Jim Jaffe, a former congressional staffer who worked on economic, tax, and health issues, and an FEHB subscriber, explained in a recent post Health Beat blog that the plans offered under the FEHB "differ little from insurance plans offered by other large employers." In particular, he writes, the plans "are not particularly user friendly or structured for efficiency," with enrollees facing many of the same complications and obstacles that they would encounter with private insurance. Jaffe concludes that the FEHB plan would be better than nothing, but "from an economic perspective, they are more problem than solution. Premiums regularly rise at a rate double inflation." Expanding access to the FEHB is far inferior to another incremental strategy for a public option, which is to open up Medicare or something like it to the wider population. Medicare, for all its flaws, is basically a single-payer system.

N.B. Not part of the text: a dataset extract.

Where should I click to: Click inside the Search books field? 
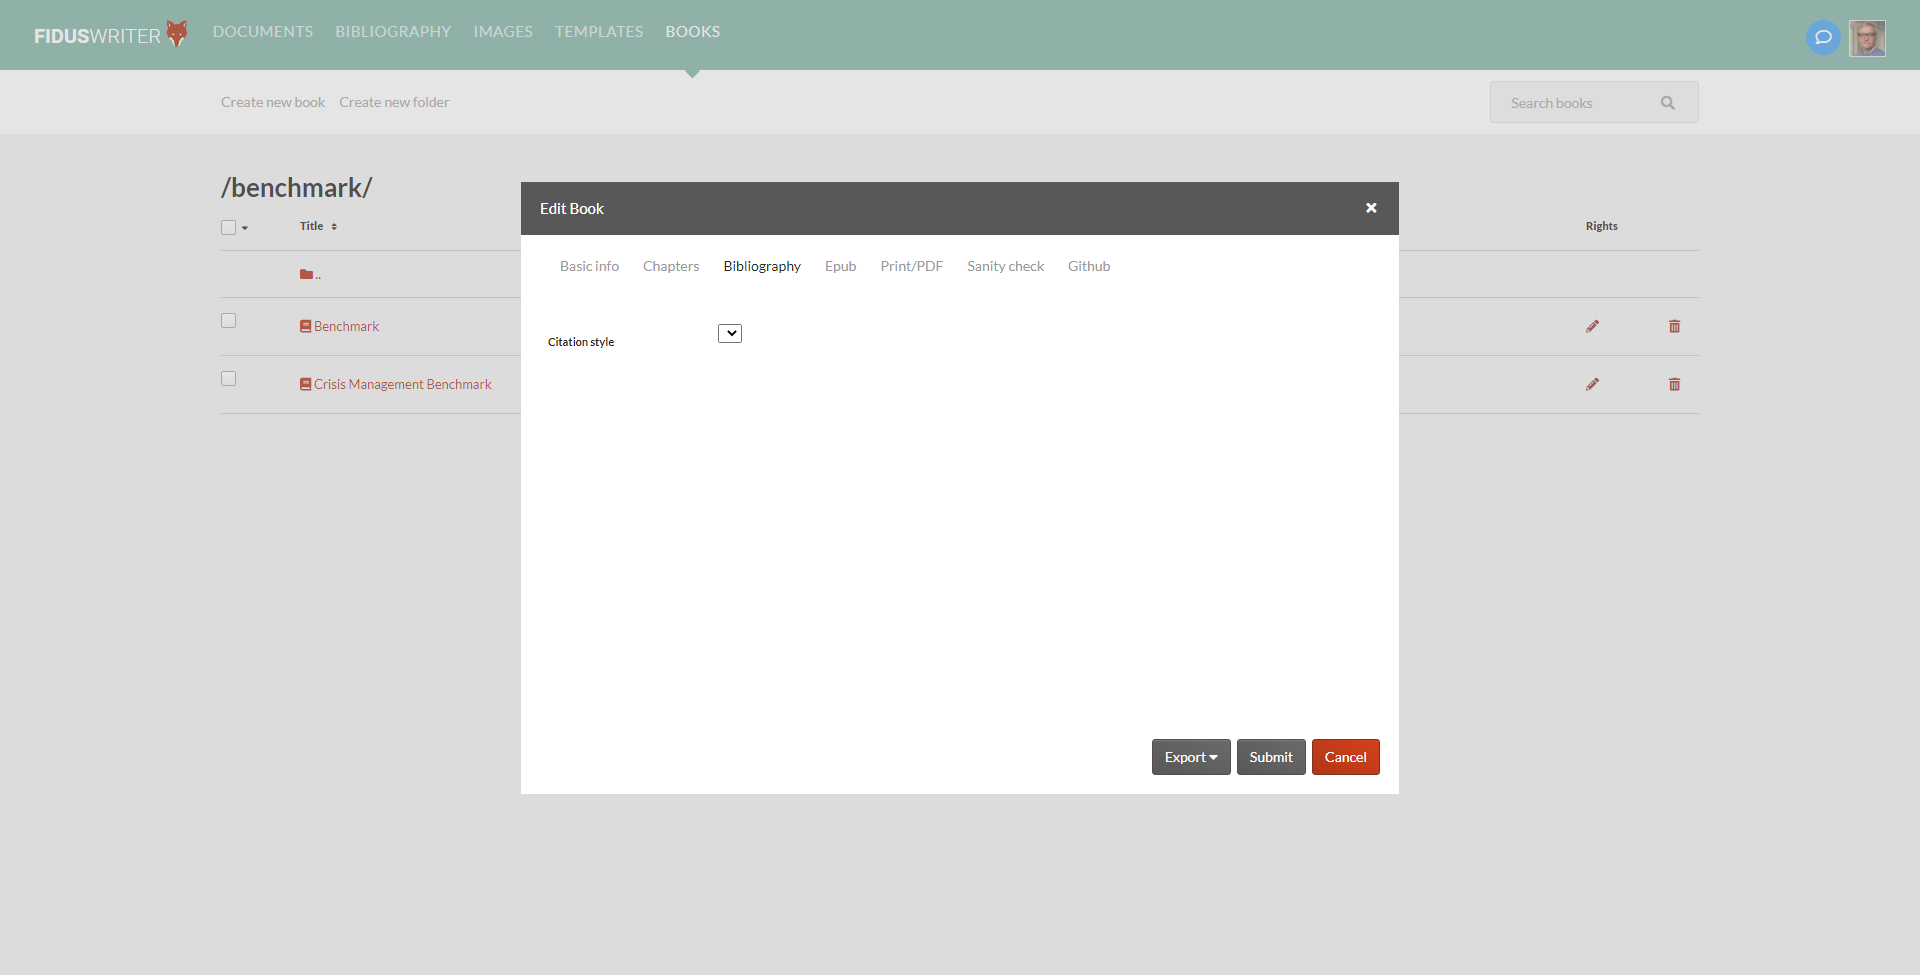[x=1570, y=102]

Obama has said that the public option must "inject competition into the health care market so that it forces waste out of the system and keeps the insurance companies honest." The FEHB wouldn't meet that standard. It might, however, be a victory for the Heritage Foundation, especially its chief of domestic policy, Stuart Butler, a Thatcherite Brit who advanced this idea back in the early days of the Reagan administration.
Sen. Kent Conrad, the North Dakota Democrat who chairs the Budget Committee, has advanced another compromise that he believes can win backing from Republicans and conservative Democrats where the public option cannot: health care co-ops. This proposal would establish a network of non-profit organizations that offer an alternative to private insurers. Instead of being controlled by the government, however, they would be run by boards of patients who are elected by fellow consumers. Again, it’s not clear that this scheme would bring about significant savings for patients or fix the inefficiencies that abound in the current system. In an interview with Kaiser Health News, Pam MacEwan, the executive vice president of a co-op called Group Health, admitted that its rates were similar to private insurers and its payment structures were also "pretty much" the same.
In other words, some of the leading public options under consideration may not be all that public. Will Obama allow his health care push to fall short by embracing such measures?